Why do we believe that the decision to conduct this investigation should have been considered in the light of the potential impact on the brand? The legal questions that were not asked would have saved Patricia Dunn and Hewlett-Packard legal troubles. Had she asked more closely or sought impartial outside advice, she would certainly have learned that pretexting is illegal. The ethical question that Ms. Dunn did not ask would possibly have changed either the tactics of the investigation or the disclosure to the board and might have saved her job.

Neither legal nor ethical considerations, however, would have prompted Ms. Dunn to forego the investigation altogether, however. And we submit that it is the fact that HP is investigating its own outside directors and not just the tactics used in the investigation that has caused untold damage to the Hewlett-Packard brand. If Hewlett-Packard cannot trust its own directors, why on earth should consumers trust Hewlett-Packard products? If the company behaves in a way that most consumers would sooner equate with Wal-Mart or Microsoft, shouldn’t they vote with their dollars and find other brands?

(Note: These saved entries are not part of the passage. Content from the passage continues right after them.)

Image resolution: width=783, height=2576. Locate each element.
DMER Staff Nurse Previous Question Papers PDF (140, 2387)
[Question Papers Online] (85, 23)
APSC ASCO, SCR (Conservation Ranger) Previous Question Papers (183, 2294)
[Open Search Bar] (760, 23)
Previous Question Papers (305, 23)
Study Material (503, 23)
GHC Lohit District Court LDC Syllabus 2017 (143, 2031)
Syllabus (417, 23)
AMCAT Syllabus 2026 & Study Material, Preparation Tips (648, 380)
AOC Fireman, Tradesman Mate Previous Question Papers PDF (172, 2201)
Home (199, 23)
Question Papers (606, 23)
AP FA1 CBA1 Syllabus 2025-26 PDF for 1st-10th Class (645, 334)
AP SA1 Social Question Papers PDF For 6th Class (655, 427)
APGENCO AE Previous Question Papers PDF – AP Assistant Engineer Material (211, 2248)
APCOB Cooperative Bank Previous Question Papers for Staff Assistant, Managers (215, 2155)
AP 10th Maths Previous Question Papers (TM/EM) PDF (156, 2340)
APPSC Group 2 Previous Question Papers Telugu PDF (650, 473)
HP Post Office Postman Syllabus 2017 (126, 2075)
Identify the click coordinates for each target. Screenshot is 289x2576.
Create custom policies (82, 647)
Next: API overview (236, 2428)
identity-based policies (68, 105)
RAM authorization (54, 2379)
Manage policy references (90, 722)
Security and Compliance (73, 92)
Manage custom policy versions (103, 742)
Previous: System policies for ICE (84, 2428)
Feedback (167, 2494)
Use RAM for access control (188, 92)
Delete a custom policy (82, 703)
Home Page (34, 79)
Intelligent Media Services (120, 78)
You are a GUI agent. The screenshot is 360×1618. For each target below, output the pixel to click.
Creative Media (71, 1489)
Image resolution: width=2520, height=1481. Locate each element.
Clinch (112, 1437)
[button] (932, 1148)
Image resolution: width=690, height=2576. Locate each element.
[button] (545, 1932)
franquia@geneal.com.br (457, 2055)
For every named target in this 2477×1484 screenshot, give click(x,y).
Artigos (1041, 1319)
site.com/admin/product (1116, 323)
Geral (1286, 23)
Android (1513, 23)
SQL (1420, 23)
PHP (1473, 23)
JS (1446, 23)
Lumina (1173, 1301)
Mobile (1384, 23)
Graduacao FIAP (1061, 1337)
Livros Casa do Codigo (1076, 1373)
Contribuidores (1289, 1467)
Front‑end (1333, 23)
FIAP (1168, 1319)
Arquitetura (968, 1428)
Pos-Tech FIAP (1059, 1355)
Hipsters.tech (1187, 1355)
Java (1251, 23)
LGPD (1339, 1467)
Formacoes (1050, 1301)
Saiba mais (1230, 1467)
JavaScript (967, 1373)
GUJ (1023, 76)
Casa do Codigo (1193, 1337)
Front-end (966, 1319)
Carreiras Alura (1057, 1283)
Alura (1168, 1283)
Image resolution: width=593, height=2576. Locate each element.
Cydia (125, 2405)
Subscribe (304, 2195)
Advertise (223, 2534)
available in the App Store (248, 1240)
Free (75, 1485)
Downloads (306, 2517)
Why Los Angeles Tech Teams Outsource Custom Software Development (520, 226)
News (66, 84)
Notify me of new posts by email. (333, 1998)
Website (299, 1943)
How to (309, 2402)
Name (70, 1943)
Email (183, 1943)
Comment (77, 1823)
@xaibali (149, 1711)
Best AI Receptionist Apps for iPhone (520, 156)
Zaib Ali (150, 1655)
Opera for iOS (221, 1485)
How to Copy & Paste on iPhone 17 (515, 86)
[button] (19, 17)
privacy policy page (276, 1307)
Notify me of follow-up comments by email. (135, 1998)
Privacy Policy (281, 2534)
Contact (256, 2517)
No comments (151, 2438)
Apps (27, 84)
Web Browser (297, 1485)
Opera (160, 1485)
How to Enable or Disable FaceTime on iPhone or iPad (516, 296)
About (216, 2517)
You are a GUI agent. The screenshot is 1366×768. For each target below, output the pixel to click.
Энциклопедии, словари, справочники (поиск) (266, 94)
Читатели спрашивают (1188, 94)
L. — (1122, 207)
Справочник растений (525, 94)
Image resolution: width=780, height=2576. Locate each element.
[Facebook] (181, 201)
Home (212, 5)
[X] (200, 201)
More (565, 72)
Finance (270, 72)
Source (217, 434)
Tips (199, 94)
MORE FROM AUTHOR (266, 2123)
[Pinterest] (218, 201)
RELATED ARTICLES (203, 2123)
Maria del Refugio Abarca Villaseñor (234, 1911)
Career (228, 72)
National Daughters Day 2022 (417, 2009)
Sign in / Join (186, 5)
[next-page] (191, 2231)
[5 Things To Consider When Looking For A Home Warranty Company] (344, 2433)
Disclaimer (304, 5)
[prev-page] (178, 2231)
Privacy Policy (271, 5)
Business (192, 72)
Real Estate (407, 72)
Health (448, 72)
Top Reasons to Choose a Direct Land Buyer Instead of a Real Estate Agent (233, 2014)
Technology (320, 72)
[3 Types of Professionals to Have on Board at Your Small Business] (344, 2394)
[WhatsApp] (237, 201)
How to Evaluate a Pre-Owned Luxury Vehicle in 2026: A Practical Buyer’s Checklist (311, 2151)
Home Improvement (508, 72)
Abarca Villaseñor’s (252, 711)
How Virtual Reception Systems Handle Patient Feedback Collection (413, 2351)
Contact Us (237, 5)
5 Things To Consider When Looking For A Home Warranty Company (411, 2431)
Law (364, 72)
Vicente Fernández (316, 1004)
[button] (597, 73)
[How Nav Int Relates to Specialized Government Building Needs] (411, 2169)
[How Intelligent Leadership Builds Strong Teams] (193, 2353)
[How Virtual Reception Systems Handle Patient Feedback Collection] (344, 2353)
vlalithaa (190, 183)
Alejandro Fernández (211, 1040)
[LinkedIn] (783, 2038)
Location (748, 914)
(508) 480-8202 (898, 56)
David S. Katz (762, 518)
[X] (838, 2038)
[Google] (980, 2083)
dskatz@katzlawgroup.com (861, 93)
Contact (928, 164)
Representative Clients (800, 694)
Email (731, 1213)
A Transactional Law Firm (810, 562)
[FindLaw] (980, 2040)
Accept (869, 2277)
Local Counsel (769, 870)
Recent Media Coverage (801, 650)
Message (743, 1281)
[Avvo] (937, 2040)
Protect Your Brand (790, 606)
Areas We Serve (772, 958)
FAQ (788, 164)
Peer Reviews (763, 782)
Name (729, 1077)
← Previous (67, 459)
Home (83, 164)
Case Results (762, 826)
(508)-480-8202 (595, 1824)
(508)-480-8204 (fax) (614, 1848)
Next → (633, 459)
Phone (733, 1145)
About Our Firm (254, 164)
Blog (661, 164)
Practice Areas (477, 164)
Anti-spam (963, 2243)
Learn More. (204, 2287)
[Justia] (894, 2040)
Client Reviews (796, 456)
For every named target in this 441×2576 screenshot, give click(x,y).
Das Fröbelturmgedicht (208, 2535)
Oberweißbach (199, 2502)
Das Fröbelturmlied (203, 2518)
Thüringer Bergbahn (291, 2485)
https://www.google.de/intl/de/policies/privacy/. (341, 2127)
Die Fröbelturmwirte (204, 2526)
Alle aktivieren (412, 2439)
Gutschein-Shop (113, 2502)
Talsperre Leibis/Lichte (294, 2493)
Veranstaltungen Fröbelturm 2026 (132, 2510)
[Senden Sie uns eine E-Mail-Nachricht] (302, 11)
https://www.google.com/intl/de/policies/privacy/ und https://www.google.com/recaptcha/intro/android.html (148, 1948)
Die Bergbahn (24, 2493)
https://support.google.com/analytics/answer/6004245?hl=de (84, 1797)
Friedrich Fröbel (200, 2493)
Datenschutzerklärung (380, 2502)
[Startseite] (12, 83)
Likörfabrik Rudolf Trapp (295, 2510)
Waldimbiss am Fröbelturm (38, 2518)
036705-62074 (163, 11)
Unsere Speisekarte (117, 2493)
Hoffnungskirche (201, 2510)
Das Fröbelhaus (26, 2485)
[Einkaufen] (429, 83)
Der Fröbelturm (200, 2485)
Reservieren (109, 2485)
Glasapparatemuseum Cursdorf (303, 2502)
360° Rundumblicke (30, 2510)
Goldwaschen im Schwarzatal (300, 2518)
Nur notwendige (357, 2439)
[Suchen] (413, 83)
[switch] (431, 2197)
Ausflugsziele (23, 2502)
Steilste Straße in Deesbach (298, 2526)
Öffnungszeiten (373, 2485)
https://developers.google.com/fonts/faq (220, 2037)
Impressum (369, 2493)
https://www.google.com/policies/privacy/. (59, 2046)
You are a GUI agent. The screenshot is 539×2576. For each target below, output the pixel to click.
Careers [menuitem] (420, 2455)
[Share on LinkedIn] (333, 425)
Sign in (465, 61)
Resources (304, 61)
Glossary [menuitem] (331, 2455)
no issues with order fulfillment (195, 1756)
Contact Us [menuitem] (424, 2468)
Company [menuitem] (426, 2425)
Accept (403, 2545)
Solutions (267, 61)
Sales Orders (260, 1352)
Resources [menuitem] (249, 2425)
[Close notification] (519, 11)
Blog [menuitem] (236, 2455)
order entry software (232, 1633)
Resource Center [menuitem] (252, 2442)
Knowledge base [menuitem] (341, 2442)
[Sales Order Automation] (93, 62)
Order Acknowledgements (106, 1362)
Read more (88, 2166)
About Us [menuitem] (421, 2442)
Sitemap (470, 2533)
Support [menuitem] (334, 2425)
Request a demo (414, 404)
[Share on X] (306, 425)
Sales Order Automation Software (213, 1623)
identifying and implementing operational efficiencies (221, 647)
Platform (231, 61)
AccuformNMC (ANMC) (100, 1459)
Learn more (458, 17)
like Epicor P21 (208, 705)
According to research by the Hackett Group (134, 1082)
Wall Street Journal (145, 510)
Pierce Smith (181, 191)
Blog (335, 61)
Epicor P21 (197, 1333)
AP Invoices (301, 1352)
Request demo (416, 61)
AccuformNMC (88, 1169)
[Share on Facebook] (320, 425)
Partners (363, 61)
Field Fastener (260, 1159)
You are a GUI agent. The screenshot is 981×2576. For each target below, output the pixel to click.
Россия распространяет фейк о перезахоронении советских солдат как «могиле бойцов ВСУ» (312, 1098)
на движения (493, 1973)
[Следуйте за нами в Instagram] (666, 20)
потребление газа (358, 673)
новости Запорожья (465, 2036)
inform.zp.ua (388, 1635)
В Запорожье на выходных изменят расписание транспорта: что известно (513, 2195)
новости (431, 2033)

The timing could not be worse for HP. In spite of the questionable merger with Compaq and the turmoil that gripped HP during Carla Fiorini’s reign, HP has made a remarkable turnaround. CEO Mark Hurd (who is himself at risk if his involvement in the leak investigation is shown to be more direct than he has yet acknowledged), has seen a dramatic reversal of fortune under his watch as HP has gone from being the laggard of the PC industry to the leader. And the swell of positive press for HP came as Dell was under a high-profile cloud for issues ranging from financial improprieties to quality concerns to the battery recall.

Now HP has given Dell a breather at the most critical moment. And the damage to the brand will not easily be forgotten by consumers looking for a better alternative in this low-satisfaction industry. Which leaves the door open for Apple. Apple has experienced all of the issues that Dell has (some quality problems with the iMac, Nano and other products, a battery recall and an government investigation of financial improprieties) but has so carefully managed the brand that nothing seems to have stuck to the Apple brand image or impaired Chairman Steve Jobs mythic ‘reality distortion’ field.

The bottom line is that too often persons in a position of power in major corporations act like children, putting their pride or personal agendas above the needs of the shareholders or the value of the brand. If one’s directors are speaking out of school, the company has a leadership issue. The solution is to fix the underlying problem rather than simple seeking the quickest way to end the symptoms.